### TEXT SEGMENT
- Opening Delimiter -

Matt Bell (born 1980) is an American writer. He is the author of Appleseed (2021), How They Were Found (2010) and Cataclysm Baby (2012). He received his BA from Oakland University and his MFA from Bowling Green State University. In 2012, he took a position as an assistant professor in the English department at Northern Michigan University, and currently teaches in the English department at Arizona State University.

Bell is the senior editor at Dzanc Books, as well as the founding editor of The Collagist, a monthly online literary magazine. His short fiction has also appeared in numerous literary magazines, including Conjunctions, Hayden's Ferry Review, Gulf Coast, Guernica, Willow Springs, Unsaid, and American Short Fiction. His stories have been anthologized in The Best American Mystery Stories, Best American Fantasy, and 30 Under 30: an Anthology of Innovative Fiction by Younger Writers.

Reception 
How They Were Found was reviewed favorably in The Believer, American Book Review, and The Rumpus. At HTMLGiant, Kyle Minor wrote that "Matt Bell has built a national reputation on his own terms, completely outside the support system of New York publishing, on the strength of his stories and novellas, which are wholly original and singularly his own. He is that rare sort of writer whose work the reader would recognize even if were published anonymously. It is formally daring, high-stakes, languaged-up stuff, and (lucky us!), the best of it has finally been collected at book length."

- Closing Delimiter -

### DATA BLOCK
- Opening Delimiter -

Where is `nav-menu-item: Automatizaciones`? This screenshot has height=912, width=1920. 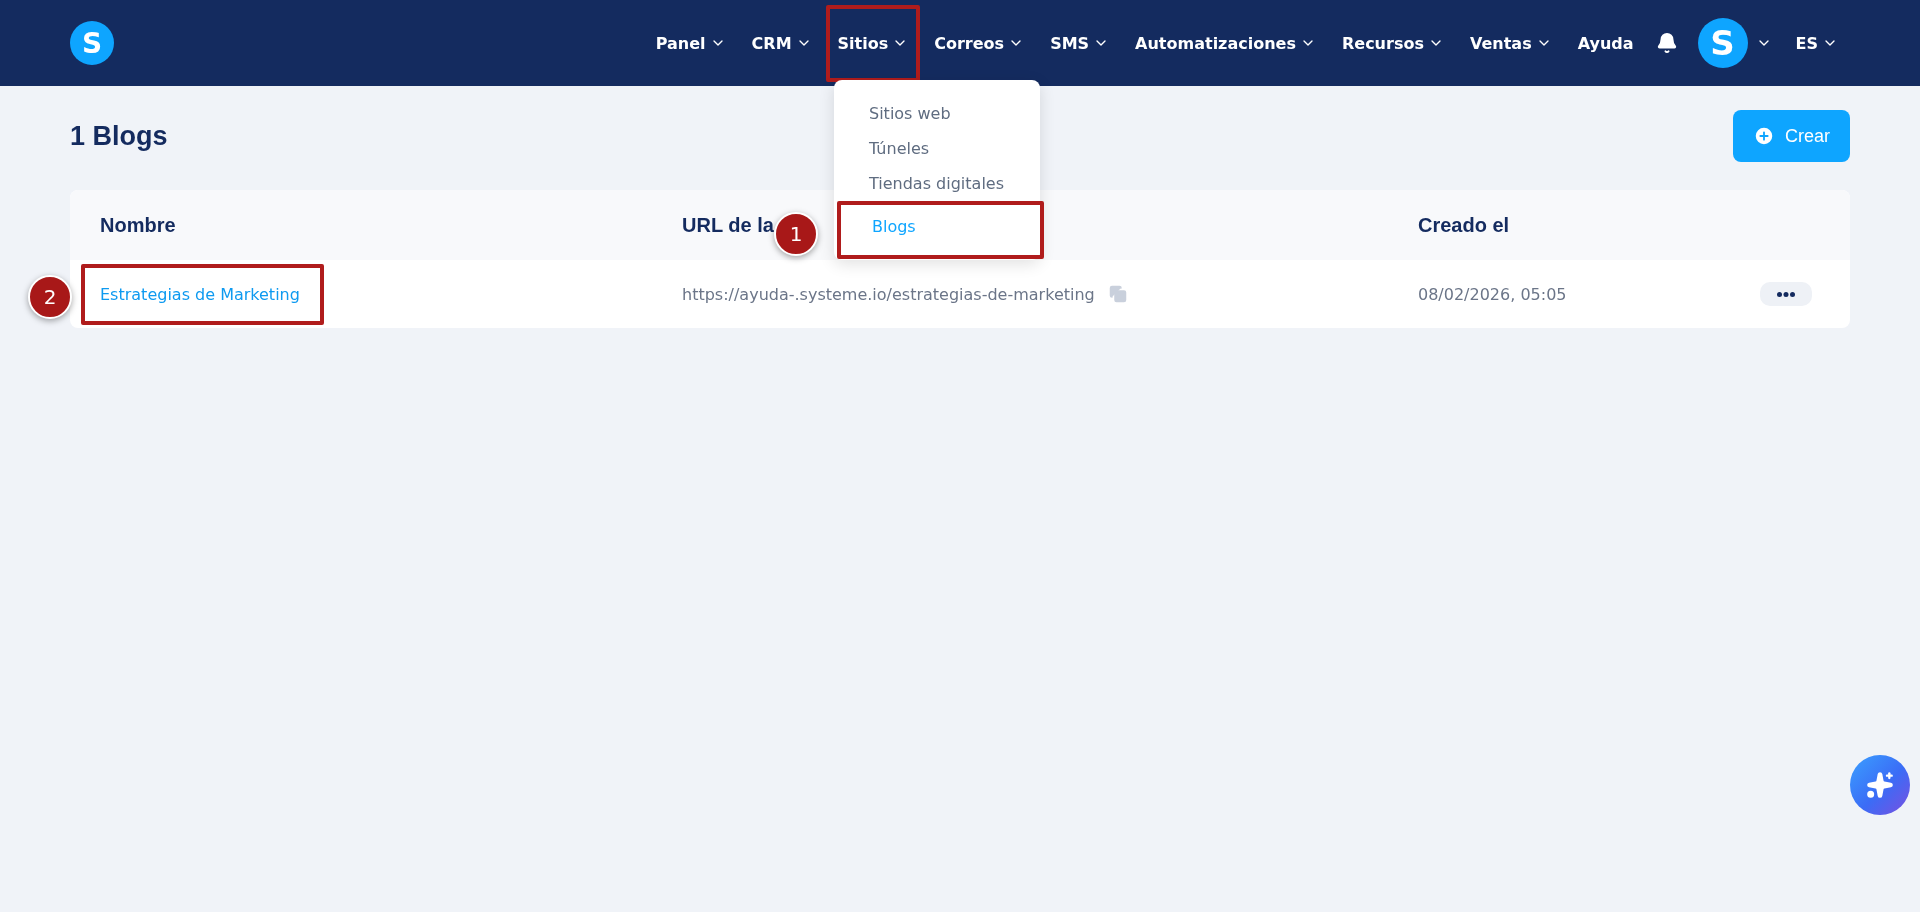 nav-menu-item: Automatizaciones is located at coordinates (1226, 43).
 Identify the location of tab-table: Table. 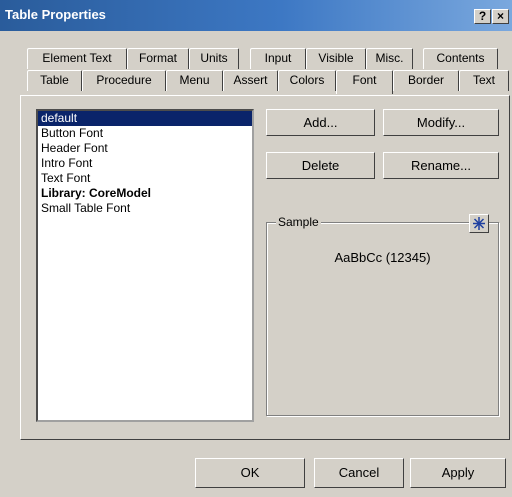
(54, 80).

- Closing Delimiter -

### TASK DETAILS
Please write the next part of the Matt Bell biography, picking up right after its final sentence. The listing above comes from a separate source.

### ANSWER TO THIS TASK
Cleveland Review of Books reviewed Appleseed: A Novel, calling Bell's prose "visceral and sensuous" as it explored humanity's "narrow, immediate, and self-serving worldview."

Bibliography
How They Were Found (short fiction) (Keyhole Press, 2010)
Cataclysm Baby (Mud Luscious Press, 2012)
In the House upon the Dirt between the Lake and the Woods  (Soho Press, 2013)
Baldur's Gate II (Boss Fight Books, 2015)
Scrapper (Soho Press, 2015)
A Tree or a Person or a Wall (Soho Press, 2016)
Appleseed: A Novel (2021)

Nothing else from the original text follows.